Recent weeks brought a number of interesting articles on Hacker News regarding Docker – an open-source project to develop lightweight app containers. The idea is quite elegant – isolate user applications with their run-time environments into deployable packages. Such a setting should allow to easily to distribute apps and host a number of them inside a single environment. The technology to do it has been out there for a couple of years now and is the workhorse behind such popular PaaS providers like Heroku.
The traditional way of securely handling more than one application on one machine was to utilize tools like chroot or complex virtualization techniques along the line of VMware ESX, KVM or Xen. Unfortunately, both models have their serious limitations – chroot being way too simple with just a filesystem separation mechanism and VMs being too complex to maintain and with some substantial overhead from the guest OS.

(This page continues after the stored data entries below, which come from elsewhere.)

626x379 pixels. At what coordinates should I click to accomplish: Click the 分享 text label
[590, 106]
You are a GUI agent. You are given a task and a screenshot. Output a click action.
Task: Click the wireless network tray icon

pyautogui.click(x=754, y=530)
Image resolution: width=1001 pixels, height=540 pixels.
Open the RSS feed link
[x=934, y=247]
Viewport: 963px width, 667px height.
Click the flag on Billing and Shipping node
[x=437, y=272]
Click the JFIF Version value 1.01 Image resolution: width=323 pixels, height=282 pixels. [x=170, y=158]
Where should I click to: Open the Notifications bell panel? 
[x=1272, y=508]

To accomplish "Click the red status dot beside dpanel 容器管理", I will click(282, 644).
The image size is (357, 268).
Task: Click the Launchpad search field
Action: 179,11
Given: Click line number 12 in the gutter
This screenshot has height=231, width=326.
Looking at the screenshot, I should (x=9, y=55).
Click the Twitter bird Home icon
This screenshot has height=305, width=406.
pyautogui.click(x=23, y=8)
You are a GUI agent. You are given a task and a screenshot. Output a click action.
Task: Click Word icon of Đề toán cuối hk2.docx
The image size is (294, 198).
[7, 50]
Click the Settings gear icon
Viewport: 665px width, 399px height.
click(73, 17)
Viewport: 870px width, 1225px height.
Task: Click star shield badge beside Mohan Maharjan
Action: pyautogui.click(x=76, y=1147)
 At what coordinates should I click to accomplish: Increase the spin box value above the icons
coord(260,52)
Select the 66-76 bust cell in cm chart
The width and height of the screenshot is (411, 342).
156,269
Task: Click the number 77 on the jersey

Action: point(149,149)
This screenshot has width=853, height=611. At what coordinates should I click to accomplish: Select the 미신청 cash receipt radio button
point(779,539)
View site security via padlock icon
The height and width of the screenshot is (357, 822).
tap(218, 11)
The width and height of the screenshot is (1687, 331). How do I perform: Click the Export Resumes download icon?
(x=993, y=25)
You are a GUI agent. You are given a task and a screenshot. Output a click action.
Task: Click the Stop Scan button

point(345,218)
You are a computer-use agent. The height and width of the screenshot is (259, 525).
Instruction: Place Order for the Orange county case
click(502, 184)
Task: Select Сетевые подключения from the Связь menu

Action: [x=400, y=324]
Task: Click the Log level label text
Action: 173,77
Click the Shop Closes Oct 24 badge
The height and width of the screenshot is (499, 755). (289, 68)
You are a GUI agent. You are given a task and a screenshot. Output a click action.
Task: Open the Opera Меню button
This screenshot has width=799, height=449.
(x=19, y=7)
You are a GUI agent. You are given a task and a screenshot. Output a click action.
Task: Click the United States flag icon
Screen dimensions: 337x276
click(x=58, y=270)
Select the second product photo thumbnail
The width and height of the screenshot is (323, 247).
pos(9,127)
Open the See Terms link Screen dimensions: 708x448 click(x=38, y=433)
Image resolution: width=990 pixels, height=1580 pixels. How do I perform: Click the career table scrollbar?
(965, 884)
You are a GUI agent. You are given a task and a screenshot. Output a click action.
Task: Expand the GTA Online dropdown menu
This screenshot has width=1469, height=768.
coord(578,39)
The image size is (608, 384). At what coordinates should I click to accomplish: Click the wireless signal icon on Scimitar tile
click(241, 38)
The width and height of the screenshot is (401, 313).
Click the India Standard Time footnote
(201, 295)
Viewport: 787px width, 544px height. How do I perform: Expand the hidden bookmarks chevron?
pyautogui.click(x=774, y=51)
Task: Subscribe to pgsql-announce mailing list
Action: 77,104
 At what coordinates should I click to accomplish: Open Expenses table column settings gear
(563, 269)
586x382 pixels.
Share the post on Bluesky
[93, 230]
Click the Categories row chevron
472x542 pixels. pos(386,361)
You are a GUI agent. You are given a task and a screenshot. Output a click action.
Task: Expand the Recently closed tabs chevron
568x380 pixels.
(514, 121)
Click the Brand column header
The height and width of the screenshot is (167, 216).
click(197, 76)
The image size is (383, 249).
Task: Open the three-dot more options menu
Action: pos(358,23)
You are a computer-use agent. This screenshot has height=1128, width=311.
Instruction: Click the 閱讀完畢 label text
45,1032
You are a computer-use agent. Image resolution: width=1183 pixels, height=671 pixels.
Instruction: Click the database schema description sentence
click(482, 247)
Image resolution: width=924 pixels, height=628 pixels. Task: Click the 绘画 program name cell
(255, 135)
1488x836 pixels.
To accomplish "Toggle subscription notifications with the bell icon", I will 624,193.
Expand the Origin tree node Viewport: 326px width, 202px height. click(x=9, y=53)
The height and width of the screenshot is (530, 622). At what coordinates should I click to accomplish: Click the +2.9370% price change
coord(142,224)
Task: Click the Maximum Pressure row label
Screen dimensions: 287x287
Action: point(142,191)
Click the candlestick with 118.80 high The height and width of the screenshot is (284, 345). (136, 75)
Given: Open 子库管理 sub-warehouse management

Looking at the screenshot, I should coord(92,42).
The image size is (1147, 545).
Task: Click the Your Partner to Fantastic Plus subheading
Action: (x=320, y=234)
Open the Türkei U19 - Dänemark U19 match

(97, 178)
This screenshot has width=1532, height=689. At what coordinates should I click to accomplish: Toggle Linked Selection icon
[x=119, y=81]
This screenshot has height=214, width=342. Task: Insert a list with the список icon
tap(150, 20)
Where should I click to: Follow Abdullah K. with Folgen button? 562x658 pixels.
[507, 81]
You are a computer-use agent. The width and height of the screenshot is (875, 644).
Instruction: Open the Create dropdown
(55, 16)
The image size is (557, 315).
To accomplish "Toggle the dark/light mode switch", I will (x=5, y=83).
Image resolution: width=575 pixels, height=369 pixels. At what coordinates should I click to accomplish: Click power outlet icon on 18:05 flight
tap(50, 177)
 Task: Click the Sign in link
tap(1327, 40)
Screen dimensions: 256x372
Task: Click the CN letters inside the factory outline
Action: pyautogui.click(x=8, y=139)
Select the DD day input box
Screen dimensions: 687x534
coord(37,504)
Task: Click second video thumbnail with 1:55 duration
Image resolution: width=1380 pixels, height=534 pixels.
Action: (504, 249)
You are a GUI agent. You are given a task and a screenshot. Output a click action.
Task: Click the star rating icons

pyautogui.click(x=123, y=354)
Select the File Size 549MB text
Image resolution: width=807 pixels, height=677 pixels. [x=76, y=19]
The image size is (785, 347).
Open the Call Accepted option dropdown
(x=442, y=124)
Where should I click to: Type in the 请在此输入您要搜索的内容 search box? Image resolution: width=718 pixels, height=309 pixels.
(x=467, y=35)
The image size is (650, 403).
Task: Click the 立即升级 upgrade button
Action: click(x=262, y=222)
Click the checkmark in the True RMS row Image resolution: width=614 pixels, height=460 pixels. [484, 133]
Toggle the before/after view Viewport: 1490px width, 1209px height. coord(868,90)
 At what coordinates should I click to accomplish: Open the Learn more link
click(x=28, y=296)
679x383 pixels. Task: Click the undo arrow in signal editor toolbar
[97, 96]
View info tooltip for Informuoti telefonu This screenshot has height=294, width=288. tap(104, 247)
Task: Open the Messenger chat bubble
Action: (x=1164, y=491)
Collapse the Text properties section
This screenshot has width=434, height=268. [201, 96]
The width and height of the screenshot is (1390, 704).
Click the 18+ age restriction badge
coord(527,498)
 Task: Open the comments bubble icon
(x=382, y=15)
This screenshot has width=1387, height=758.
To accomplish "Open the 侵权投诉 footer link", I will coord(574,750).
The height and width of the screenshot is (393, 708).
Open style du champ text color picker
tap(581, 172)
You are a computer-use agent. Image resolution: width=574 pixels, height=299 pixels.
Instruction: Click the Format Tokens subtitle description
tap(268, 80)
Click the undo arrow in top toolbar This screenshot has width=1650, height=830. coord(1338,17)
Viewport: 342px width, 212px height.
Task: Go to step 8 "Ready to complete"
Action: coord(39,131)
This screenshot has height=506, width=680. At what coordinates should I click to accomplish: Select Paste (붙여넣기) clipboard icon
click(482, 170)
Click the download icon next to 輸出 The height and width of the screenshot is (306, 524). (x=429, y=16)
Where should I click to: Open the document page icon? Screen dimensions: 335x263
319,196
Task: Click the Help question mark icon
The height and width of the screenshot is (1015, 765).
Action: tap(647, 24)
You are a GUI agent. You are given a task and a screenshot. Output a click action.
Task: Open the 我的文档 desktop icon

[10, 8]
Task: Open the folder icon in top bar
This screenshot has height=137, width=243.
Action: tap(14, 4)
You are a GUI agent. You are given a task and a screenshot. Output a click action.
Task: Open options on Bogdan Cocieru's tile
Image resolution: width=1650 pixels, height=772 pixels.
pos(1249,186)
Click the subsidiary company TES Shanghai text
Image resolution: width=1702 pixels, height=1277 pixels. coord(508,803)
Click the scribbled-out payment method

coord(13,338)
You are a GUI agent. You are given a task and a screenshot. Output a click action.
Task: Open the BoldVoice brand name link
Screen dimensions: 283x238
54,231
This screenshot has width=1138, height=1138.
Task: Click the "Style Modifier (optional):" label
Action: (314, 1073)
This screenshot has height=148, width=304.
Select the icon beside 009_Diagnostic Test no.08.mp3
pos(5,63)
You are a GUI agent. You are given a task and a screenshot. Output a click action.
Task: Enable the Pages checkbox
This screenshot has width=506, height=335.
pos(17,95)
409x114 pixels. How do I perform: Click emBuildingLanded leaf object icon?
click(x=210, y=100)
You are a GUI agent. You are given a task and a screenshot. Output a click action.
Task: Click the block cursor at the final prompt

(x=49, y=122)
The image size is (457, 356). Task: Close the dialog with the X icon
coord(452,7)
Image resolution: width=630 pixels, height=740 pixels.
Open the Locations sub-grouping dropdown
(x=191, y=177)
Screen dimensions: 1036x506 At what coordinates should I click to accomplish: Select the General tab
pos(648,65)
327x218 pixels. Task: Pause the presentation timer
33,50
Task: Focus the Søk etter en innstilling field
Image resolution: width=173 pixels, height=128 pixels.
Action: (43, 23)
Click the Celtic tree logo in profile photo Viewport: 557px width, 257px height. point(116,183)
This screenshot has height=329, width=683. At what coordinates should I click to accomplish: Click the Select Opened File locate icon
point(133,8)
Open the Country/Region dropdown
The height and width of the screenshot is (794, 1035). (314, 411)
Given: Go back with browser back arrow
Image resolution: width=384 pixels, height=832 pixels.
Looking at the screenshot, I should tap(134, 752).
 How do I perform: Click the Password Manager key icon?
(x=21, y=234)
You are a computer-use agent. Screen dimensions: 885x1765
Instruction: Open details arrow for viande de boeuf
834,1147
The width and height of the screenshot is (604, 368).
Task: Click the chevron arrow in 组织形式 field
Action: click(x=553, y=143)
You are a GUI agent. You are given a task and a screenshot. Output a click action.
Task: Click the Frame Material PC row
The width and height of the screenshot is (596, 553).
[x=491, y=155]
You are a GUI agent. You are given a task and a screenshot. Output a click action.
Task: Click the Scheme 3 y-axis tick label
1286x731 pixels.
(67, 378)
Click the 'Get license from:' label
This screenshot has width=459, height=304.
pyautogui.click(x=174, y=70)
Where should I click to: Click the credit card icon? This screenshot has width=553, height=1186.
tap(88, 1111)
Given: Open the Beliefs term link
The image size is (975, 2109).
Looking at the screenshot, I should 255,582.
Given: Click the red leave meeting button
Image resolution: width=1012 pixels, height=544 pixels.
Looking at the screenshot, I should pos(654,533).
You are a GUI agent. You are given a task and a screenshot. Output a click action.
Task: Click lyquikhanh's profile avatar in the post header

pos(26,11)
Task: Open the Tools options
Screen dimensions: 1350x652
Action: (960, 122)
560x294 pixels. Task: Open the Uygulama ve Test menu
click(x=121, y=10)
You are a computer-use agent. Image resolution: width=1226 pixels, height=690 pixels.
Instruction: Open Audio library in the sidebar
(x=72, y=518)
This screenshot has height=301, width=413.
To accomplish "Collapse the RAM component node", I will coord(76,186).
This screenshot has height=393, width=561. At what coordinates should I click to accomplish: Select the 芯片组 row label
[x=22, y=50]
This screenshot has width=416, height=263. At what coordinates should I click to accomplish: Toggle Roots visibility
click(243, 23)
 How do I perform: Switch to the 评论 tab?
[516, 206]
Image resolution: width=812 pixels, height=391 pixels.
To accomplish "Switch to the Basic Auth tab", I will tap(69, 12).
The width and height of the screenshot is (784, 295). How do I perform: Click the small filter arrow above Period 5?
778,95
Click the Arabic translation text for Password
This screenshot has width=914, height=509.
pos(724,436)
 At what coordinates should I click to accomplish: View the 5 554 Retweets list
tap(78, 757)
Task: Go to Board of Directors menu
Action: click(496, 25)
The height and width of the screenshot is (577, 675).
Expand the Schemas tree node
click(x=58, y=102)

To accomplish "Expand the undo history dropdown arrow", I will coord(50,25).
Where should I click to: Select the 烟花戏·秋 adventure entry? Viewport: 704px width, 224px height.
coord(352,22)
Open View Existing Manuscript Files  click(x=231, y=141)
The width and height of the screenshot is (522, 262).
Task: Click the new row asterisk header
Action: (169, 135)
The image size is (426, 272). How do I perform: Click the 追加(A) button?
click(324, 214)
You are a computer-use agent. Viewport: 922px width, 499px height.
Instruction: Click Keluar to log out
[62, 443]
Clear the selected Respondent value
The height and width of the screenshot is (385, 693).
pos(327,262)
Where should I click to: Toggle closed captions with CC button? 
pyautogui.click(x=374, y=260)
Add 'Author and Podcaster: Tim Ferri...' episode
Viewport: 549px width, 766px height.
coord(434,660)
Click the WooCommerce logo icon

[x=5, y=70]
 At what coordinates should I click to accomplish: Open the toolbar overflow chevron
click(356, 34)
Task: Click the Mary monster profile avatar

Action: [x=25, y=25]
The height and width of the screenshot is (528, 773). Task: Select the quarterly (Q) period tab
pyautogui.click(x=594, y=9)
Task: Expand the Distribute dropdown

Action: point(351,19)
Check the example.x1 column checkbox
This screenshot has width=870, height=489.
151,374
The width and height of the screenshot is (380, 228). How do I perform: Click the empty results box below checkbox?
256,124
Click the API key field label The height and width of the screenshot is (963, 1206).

Somewhere around the year 2007 and in Linux Kernel 2.6.19/2.6.24, a project inside the kernel aimed at providing two foundation stones for modern OS-level virtualization: namespaces and cgroups. On top of that, LinuX Containers (LXC) were developed to run multiple isolated Linux systems (containers) on a single machine and now the recent addition to the bunch – Docker, provides a nice and easy way to put your app with all its dependencies in a single, standard “container” to be deployed. This series of posts will try to uncover the details behind all of this, starting with the most low-level.
Kernel Namespaces made a first glimpse appearance in the Linux kernel as far as 2002 with mount namespaces being introduced into kernel 2.4.19. The core concept is quite interesting – provide a way to have varying views of the system for different processes. What that means is to have the capability to put apps in isolated environments with separate process lists, network devices, user lists and filesystems. Such a functionality could be implemented inside the kernel without the need to run hypervisors or virtualization. The OS needs to keep separate internal structures and make sure they remain isolated. The mechanism itself looks quite simple on paper, but takes expertise and extra care to implement correctly.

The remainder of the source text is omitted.